*** DATA SHOWN Section Begins ***

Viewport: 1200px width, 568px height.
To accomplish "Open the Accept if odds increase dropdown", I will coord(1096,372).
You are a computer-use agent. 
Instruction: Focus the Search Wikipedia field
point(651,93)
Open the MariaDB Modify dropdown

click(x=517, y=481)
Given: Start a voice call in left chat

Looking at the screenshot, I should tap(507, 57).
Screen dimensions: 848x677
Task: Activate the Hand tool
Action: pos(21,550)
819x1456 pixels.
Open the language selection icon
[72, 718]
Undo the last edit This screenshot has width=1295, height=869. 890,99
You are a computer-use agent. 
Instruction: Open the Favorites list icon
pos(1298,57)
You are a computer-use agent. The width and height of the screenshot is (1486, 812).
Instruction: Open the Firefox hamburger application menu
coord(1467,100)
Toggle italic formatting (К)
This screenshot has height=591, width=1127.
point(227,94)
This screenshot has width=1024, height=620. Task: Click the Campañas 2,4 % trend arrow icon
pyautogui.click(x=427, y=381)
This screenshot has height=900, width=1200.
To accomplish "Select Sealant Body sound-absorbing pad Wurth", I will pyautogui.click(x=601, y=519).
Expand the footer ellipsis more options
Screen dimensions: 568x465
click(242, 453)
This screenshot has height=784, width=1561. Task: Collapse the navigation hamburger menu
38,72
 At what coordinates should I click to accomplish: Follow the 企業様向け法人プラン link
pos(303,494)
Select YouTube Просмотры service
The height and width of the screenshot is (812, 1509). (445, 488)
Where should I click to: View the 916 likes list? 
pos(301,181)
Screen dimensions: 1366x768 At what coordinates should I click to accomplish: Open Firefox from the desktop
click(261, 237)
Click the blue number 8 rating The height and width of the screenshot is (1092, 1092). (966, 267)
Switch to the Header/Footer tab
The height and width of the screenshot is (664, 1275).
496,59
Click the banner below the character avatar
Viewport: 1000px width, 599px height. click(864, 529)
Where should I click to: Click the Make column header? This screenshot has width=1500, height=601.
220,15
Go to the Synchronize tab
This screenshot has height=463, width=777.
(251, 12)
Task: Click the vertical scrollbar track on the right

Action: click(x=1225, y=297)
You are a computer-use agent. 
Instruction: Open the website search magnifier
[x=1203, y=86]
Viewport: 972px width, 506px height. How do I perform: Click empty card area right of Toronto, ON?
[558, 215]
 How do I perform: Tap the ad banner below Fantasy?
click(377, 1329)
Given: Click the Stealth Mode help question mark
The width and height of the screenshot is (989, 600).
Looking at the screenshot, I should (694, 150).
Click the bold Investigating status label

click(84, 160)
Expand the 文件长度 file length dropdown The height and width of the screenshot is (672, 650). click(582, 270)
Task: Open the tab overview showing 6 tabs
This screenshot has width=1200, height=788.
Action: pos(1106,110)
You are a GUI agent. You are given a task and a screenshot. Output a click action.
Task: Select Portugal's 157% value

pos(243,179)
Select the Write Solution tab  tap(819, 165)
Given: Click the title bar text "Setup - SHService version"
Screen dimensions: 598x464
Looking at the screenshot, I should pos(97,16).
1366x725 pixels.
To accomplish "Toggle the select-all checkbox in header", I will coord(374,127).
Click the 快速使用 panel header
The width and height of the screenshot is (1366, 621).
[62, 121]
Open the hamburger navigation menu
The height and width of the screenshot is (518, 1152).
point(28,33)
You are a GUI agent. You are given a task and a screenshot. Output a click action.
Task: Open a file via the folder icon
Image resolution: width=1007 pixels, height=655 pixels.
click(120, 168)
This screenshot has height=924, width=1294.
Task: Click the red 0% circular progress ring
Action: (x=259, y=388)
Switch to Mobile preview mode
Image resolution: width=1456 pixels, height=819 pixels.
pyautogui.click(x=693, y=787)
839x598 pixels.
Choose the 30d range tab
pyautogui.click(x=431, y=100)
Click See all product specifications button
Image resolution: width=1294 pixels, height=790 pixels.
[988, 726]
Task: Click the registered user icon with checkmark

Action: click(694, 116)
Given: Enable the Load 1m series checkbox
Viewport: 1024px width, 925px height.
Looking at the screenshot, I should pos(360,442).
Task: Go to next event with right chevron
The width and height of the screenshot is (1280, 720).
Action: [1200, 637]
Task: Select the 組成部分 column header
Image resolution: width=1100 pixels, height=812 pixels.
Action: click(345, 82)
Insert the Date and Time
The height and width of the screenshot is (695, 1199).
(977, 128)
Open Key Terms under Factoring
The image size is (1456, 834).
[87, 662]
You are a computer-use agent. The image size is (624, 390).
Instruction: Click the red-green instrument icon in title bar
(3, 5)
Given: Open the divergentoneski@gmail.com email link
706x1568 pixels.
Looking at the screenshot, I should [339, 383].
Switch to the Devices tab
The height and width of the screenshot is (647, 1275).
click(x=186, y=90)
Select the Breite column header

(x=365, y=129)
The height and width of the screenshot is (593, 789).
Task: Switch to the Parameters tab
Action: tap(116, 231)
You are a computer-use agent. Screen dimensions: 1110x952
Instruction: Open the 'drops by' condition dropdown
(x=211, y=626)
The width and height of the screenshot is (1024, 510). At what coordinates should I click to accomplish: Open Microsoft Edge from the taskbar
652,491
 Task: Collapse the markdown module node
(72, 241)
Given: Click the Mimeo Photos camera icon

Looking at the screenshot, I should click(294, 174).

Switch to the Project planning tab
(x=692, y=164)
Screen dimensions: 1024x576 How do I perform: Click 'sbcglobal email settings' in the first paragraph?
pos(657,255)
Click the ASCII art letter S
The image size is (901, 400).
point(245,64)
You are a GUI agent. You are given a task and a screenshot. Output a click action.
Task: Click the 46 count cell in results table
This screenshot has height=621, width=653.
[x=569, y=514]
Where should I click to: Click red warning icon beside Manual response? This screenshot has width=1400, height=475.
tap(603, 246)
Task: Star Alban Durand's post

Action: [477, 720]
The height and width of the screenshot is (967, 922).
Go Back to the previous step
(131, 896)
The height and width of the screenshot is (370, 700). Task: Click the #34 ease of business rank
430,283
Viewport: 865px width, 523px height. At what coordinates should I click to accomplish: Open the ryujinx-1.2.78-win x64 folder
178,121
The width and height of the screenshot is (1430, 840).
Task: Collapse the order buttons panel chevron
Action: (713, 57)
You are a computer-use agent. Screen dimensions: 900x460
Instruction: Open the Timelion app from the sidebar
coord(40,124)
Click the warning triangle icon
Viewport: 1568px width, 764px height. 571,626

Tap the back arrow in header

*** DATA SHOWN Section Ends ***

== WHAT THE TASK REQUIRES ==
Return each line above exactly.

== EXERCISE SOLUTION ==
Viewport: 1200px width, 568px height.
To accomplish "Open the Accept if odds increase dropdown", I will coord(1096,372).
You are a computer-use agent. 
Instruction: Focus the Search Wikipedia field
point(651,93)
Open the MariaDB Modify dropdown

click(x=517, y=481)
Given: Start a voice call in left chat

Looking at the screenshot, I should tap(507, 57).
Screen dimensions: 848x677
Task: Activate the Hand tool
Action: pos(21,550)
819x1456 pixels.
Open the language selection icon
[72, 718]
Undo the last edit This screenshot has width=1295, height=869. 890,99
You are a computer-use agent. 
Instruction: Open the Favorites list icon
pos(1298,57)
You are a computer-use agent. The width and height of the screenshot is (1486, 812).
Instruction: Open the Firefox hamburger application menu
coord(1467,100)
Toggle italic formatting (К)
This screenshot has height=591, width=1127.
point(227,94)
This screenshot has width=1024, height=620. Task: Click the Campañas 2,4 % trend arrow icon
pyautogui.click(x=427, y=381)
This screenshot has height=900, width=1200.
To accomplish "Select Sealant Body sound-absorbing pad Wurth", I will pyautogui.click(x=601, y=519).
Expand the footer ellipsis more options
Screen dimensions: 568x465
click(242, 453)
This screenshot has height=784, width=1561. Task: Collapse the navigation hamburger menu
38,72
 At what coordinates should I click to accomplish: Follow the 企業様向け法人プラン link
pos(303,494)
Select YouTube Просмотры service
The height and width of the screenshot is (812, 1509). (445, 488)
Where should I click to: View the 916 likes list? 
pos(301,181)
Screen dimensions: 1366x768 At what coordinates should I click to accomplish: Open Firefox from the desktop
click(261, 237)
Click the blue number 8 rating The height and width of the screenshot is (1092, 1092). (966, 267)
Switch to the Header/Footer tab
The height and width of the screenshot is (664, 1275).
496,59
Click the banner below the character avatar
Viewport: 1000px width, 599px height. click(864, 529)
Where should I click to: Click the Make column header? This screenshot has width=1500, height=601.
220,15
Go to the Synchronize tab
This screenshot has height=463, width=777.
(251, 12)
Task: Click the vertical scrollbar track on the right

Action: click(x=1225, y=297)
You are a computer-use agent. 
Instruction: Open the website search magnifier
[x=1203, y=86]
Viewport: 972px width, 506px height. How do I perform: Click empty card area right of Toronto, ON?
[558, 215]
 How do I perform: Tap the ad banner below Fantasy?
click(377, 1329)
Given: Click the Stealth Mode help question mark
The width and height of the screenshot is (989, 600).
Looking at the screenshot, I should (694, 150).
Click the bold Investigating status label

click(84, 160)
Expand the 文件长度 file length dropdown The height and width of the screenshot is (672, 650). click(582, 270)
Task: Open the tab overview showing 6 tabs
This screenshot has width=1200, height=788.
Action: pos(1106,110)
You are a GUI agent. You are given a task and a screenshot. Output a click action.
Task: Select Portugal's 157% value

pos(243,179)
Select the Write Solution tab  tap(819, 165)
Given: Click the title bar text "Setup - SHService version"
Screen dimensions: 598x464
Looking at the screenshot, I should pos(97,16).
1366x725 pixels.
To accomplish "Toggle the select-all checkbox in header", I will coord(374,127).
Click the 快速使用 panel header
The width and height of the screenshot is (1366, 621).
[62, 121]
Open the hamburger navigation menu
The height and width of the screenshot is (518, 1152).
point(28,33)
You are a GUI agent. You are given a task and a screenshot. Output a click action.
Task: Open a file via the folder icon
Image resolution: width=1007 pixels, height=655 pixels.
click(120, 168)
This screenshot has height=924, width=1294.
Task: Click the red 0% circular progress ring
Action: (x=259, y=388)
Switch to Mobile preview mode
Image resolution: width=1456 pixels, height=819 pixels.
pyautogui.click(x=693, y=787)
839x598 pixels.
Choose the 30d range tab
pyautogui.click(x=431, y=100)
Click See all product specifications button
Image resolution: width=1294 pixels, height=790 pixels.
[988, 726]
Task: Click the registered user icon with checkmark

Action: click(694, 116)
Given: Enable the Load 1m series checkbox
Viewport: 1024px width, 925px height.
Looking at the screenshot, I should pos(360,442).
Task: Go to next event with right chevron
The width and height of the screenshot is (1280, 720).
Action: [1200, 637]
Task: Select the 組成部分 column header
Image resolution: width=1100 pixels, height=812 pixels.
Action: click(345, 82)
Insert the Date and Time
The height and width of the screenshot is (695, 1199).
(977, 128)
Open Key Terms under Factoring
The image size is (1456, 834).
[87, 662]
You are a computer-use agent. The image size is (624, 390).
Instruction: Click the red-green instrument icon in title bar
(3, 5)
Given: Open the divergentoneski@gmail.com email link
706x1568 pixels.
Looking at the screenshot, I should [339, 383].
Switch to the Devices tab
The height and width of the screenshot is (647, 1275).
click(x=186, y=90)
Select the Breite column header

(x=365, y=129)
The height and width of the screenshot is (593, 789).
Task: Switch to the Parameters tab
Action: tap(116, 231)
You are a computer-use agent. Screen dimensions: 1110x952
Instruction: Open the 'drops by' condition dropdown
(x=211, y=626)
The width and height of the screenshot is (1024, 510). At what coordinates should I click to accomplish: Open Microsoft Edge from the taskbar
652,491
 Task: Collapse the markdown module node
(72, 241)
Given: Click the Mimeo Photos camera icon

Looking at the screenshot, I should click(294, 174).

Switch to the Project planning tab
(x=692, y=164)
Screen dimensions: 1024x576 How do I perform: Click 'sbcglobal email settings' in the first paragraph?
pos(657,255)
Click the ASCII art letter S
The image size is (901, 400).
point(245,64)
You are a GUI agent. You are given a task and a screenshot. Output a click action.
Task: Click the 46 count cell in results table
This screenshot has height=621, width=653.
[x=569, y=514]
Where should I click to: Click red warning icon beside Manual response? This screenshot has width=1400, height=475.
tap(603, 246)
Task: Star Alban Durand's post

Action: [477, 720]
The height and width of the screenshot is (967, 922).
Go Back to the previous step
(131, 896)
The height and width of the screenshot is (370, 700). Task: Click the #34 ease of business rank
430,283
Viewport: 865px width, 523px height. At what coordinates should I click to accomplish: Open the ryujinx-1.2.78-win x64 folder
178,121
The width and height of the screenshot is (1430, 840).
Task: Collapse the order buttons panel chevron
Action: (713, 57)
You are a computer-use agent. Screen dimensions: 900x460
Instruction: Open the Timelion app from the sidebar
coord(40,124)
Click the warning triangle icon
Viewport: 1568px width, 764px height. 571,626

Tap the back arrow in header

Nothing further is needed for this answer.